П.: Ассоциация художников революционной России. Страшная гнусность. И везде хвалебные отзывы, везде, значит, надо их прославлять. Вот это постоянное искажение эстетической перспективы. В пятом классе была учительница Акимова Маргарита… отчество забыл… тоже хорошая была учительница, но пятиклашкам, конечно… требовать особо нечего. Но она по программе шла. Мы учили наизусть стихотворение Жарова. «Зов о металле» – самое название до чего глупое! (Усмехаются с Т.) Я до сих пор помню:

 
Стали! Побольше стали!
Меди, железа – вдвойне!
Вы слышите, зов о металле
Льется по нашей стране!
 

Вот такие стишки мы учили. Это было противно, я вам прямо скажу. Я уже в это время любил Маяковского и подбирался к Хлебникову. В тридцать шестом году вышел однотомник Хлебникова, стоил он очень дорого (я не буду вам вспоминать, сколько), и я целый месяц собирал на него деньги. Я был очень денежный мальчик.

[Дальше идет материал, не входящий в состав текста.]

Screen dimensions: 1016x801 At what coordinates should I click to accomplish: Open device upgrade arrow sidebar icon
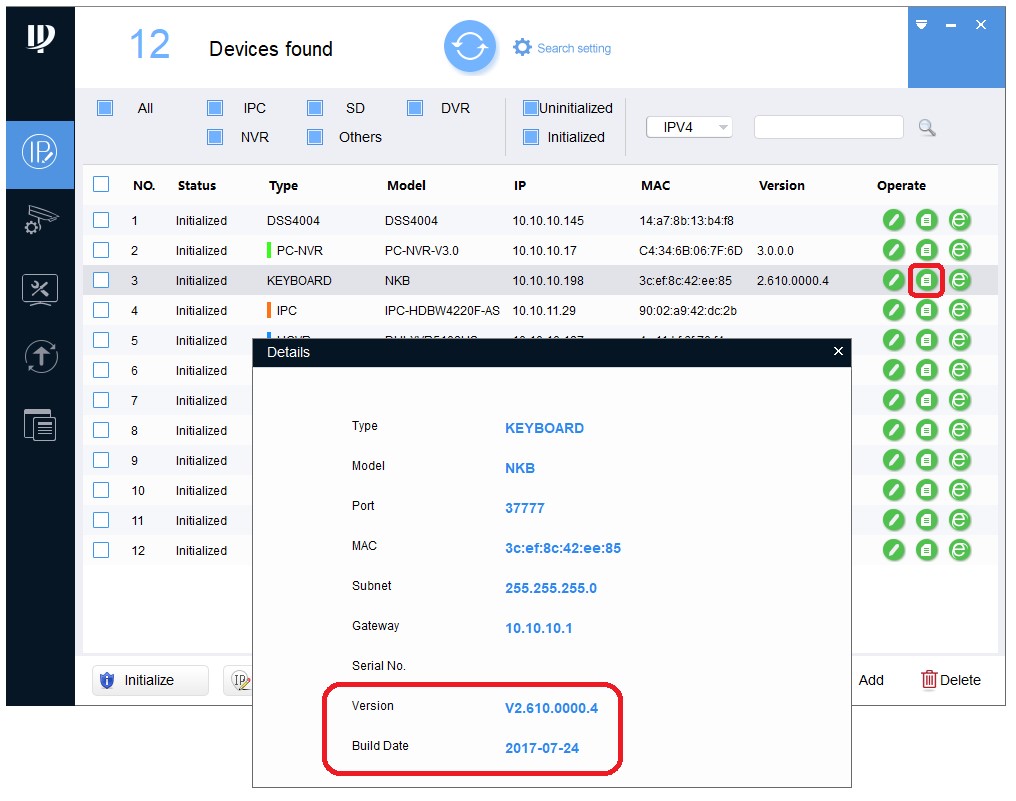40,356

Во-первых, мне мама в неделю давала рубль – на завтраки в школу она давала рубль, но я брал из дома кусок хлеба, смазывал маслом и вместо завтраков покупал книжки. Еще были какие-то родственники, которые иногда рубль мне давали. На рубль можно было купить четыре книжки по двадцать пять копеек – ну, детские, конечно. А вот на эту книжку… до сих пор у меня сохранилась эта… стихи Хлебникова.

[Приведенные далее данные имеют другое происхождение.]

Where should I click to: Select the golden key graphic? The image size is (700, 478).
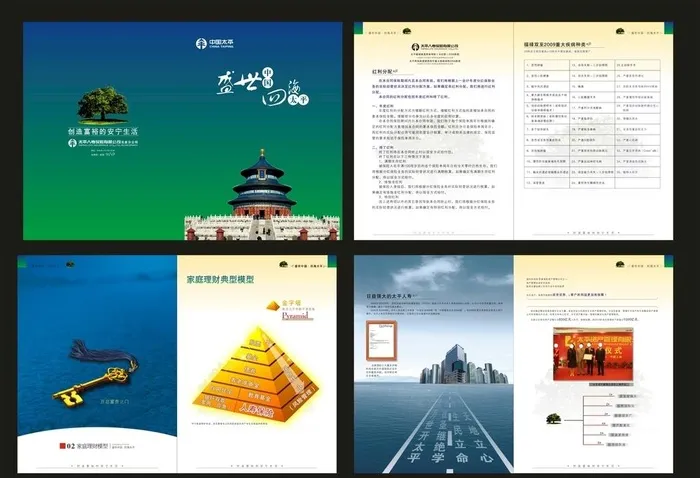92,371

Чтобы кончить с покупкой книг Хлебникова, еще скажу об одной покупке, уже после войны. Я учитель, приношу учительскую зарплату (вы, наверно, представляете, какая была в каком-нибудь, там, сорок седьмом году зарплата учителя), и вдруг в магазине на Сретенке (в самом начале был книжный магазин, он, наверно, и сейчас там есть) – пятитомник Хлебникова. Я сразу понял, что больше в жизни я его не увижу, настолько это была колоссальная редкость. И я пришел к маме и (надрывисто) говорю: «Мама! Букинисты продают пятитомник Хлебникова. Стоит (с расстановкой) сто рублей». Мама мне сказала: «Мишенька, покупай, (сквозь слезы) еда у нас будет очень простая, но голодать мы не будем». (Срывающимся голосом) Я просил ее надписать, что она его мне подарила (плачет). Этот подарок мамы у меня и до сих пор остался, пятитомник Хлебникова. (Отчаянно) Сознайтесь, что у вас нет пятитомника Хлебникова!

К.: Нет.

Т.: Сознаемся, что нет.

П.: Потому что это на самом деле колоссальная редкость!

З.: Нет, ну это, конечно, редкость, и молодец мама, ничего не скажешь. Хорошая, умная мама.

П.: Вот. Ну, и на самом деле она нас кормила только кашами.

З.: Да.

П.: Вот. Ну вот. Тут я кончаю мой разговор о школьных годах, хотя школьные годы были долгие. Насколько была радостной жизнь до школы… И я помню – вот осталось впечатление: мама только что вернулась из больницы (она болела тифом), до чего красивая! Были у нее длинные волосы, как у женщин тогда большинства, – она вернулась остриженная, как девочка, до того красавица! Вот тогда я ее впервые увидел, эту короткую женскую стрижку, и навсегда влюбился в нее. В узенькой юбочке дудочкой, которые тогда носили, ну просто девчонка. А я тоже болел, и вернулся – глядь: выбегает ко мне навстречу (смеется) какая-то девчонка. Юбочка дудочкой, острижена. Боже мой, кто такая?! Да это мама (смеется) прибежала!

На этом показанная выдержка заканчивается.